BIG DATA MANAGEMENT
Datafold | June 23, 2022
Datafold, a data reliability company, today announced data-diff, a new open source cross-database diffing package. This new product is an open source extension to Datafold’s original Data Diff tool for comparing data sets. Open source data-diff validates the consistency of data across databases using high-performance algorithms.
In the modern data stack, companies extract data from sources, load that data into a warehouse, and transform that data so that it can be used for analysis, activation, or data science use cases. Datafold has been focused on automated testing during the transformation step with Data Diff, ensuring that any change made to a data model does not break a dashboard or cause a predictive algorithm to have the wrong data. With the launch of open source data-diff, Datafold can now help with the extract and load part of the process. Open source data-diff verifies that the data that has been loaded matches the source of that data where it was extracted. All parts of the data stack need testing for data engineers to create reliable data products, and Datafold now gives them coverage throughout the extract, load, transform (ELT) process.

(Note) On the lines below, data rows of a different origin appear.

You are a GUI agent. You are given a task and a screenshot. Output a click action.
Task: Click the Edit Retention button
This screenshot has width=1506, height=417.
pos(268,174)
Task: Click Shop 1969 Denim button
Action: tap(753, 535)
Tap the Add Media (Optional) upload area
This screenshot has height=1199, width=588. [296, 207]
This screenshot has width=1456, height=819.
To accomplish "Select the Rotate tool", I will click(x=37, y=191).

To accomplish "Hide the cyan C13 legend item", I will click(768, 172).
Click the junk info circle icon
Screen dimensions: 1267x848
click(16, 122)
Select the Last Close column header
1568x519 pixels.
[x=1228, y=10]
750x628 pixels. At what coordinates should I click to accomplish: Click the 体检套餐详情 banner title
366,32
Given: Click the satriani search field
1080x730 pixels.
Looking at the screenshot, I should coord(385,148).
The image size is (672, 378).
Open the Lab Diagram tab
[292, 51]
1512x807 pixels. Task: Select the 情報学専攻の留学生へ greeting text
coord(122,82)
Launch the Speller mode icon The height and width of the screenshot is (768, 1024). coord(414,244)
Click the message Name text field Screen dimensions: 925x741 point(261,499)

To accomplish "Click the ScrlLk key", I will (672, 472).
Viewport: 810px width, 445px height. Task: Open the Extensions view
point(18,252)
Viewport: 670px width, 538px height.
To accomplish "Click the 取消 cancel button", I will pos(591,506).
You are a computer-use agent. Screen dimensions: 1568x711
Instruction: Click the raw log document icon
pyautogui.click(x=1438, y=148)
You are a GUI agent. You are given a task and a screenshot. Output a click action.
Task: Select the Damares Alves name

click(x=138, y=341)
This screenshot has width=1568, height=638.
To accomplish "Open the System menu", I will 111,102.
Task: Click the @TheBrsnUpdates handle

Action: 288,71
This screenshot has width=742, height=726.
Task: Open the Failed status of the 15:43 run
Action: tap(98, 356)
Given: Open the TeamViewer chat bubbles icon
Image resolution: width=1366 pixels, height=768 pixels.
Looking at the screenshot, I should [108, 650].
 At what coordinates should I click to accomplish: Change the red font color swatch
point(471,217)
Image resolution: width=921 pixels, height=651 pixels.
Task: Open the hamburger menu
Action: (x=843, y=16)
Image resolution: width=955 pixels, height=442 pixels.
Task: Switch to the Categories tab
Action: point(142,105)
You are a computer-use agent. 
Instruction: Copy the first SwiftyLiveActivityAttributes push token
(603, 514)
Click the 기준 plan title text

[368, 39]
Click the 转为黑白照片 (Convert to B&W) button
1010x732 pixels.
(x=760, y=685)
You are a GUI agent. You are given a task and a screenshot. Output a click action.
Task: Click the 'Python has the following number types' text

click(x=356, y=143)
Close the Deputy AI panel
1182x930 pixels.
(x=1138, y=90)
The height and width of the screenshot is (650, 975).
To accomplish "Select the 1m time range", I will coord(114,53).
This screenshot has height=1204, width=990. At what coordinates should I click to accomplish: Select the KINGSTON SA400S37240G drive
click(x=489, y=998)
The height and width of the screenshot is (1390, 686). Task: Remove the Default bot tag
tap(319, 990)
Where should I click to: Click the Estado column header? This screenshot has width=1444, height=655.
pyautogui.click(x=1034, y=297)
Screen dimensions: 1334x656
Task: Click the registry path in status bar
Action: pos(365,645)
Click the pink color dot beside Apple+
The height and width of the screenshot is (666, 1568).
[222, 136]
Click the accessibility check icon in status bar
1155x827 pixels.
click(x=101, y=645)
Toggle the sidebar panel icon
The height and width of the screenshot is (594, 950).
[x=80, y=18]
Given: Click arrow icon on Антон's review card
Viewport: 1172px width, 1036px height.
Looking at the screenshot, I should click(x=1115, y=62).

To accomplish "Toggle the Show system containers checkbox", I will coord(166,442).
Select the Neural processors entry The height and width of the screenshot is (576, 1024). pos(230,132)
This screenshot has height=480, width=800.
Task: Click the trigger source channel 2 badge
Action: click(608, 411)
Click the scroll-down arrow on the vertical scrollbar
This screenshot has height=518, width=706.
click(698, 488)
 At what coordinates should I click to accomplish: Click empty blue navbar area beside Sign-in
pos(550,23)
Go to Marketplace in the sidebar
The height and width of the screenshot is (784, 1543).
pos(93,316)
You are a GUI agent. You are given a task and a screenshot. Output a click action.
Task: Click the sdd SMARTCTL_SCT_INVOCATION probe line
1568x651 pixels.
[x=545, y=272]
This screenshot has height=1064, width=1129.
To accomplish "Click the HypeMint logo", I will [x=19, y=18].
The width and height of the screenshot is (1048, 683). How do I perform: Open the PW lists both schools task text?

“data-diff fulfills a need that wasn’t previously being met. “Every data-savvy business today replicates data between databases in some way, for example, to integrate all available data in a warehouse or data lake to leverage it for analytics and machine learning. Replicating data at scale is a complex and often error-prone process, and although multiple vendors and open source tools provide replication solutions, there was no tooling to validate the correctness of such replication. As a result, engineering teams resorted to manual one-off checks and tedious investigations of discrepancies, and data consumers couldn’t fully trust the data replicated from other systems.
Gleb Mezhanskiy, Datafold founder and CEO
Mezhanskiy continued, “data-diff solves this problem elegantly by providing an easy way to validate consistency of data sets across databases at scale. It relies on state-of-the art algorithms to achieve incredible speed: e.g., comparing one-billion-row data sets across different databases takes less than five minutes on a regular laptop. And, as an open source tool, it can be easily embedded into existing workflows and systems.”
Answering an Important Need
Today’s organizations are using data replication to consolidate information from multiple sources into data warehouses or data lakes for analytics. They’re integrating operational systems with real-time data pipelines, consolidating data for search, and migrating data from legacy systems to modern databases.
Thanks to amazing tools like Fivetran, Airbyte and Stitch, it’s easier than ever to sync data across multiple systems and applications. Most data synchronization scenarios call for 100% guaranteed data integrity, yet the practical reality is that in any interconnected system, records are sometimes lost due to dropped packets, general replication issues, or configuration errors. To ensure data integrity, it’s necessary to perform validation checks using a data diff tool.
Datafold’s approach constitutes a significant step forward for developers and data analysts who wish to compare multiple databases rapidly and efficiently, without building a makeshift diff tool themselves. Currently, data engineers use multiple comparison methods, ranging from simple row counts to comprehensive row-level analysis. The former is fast but not comprehensive, whereas the latter approach is slow but guarantees complete validation. Open source data-diff is fast and provides complete validation.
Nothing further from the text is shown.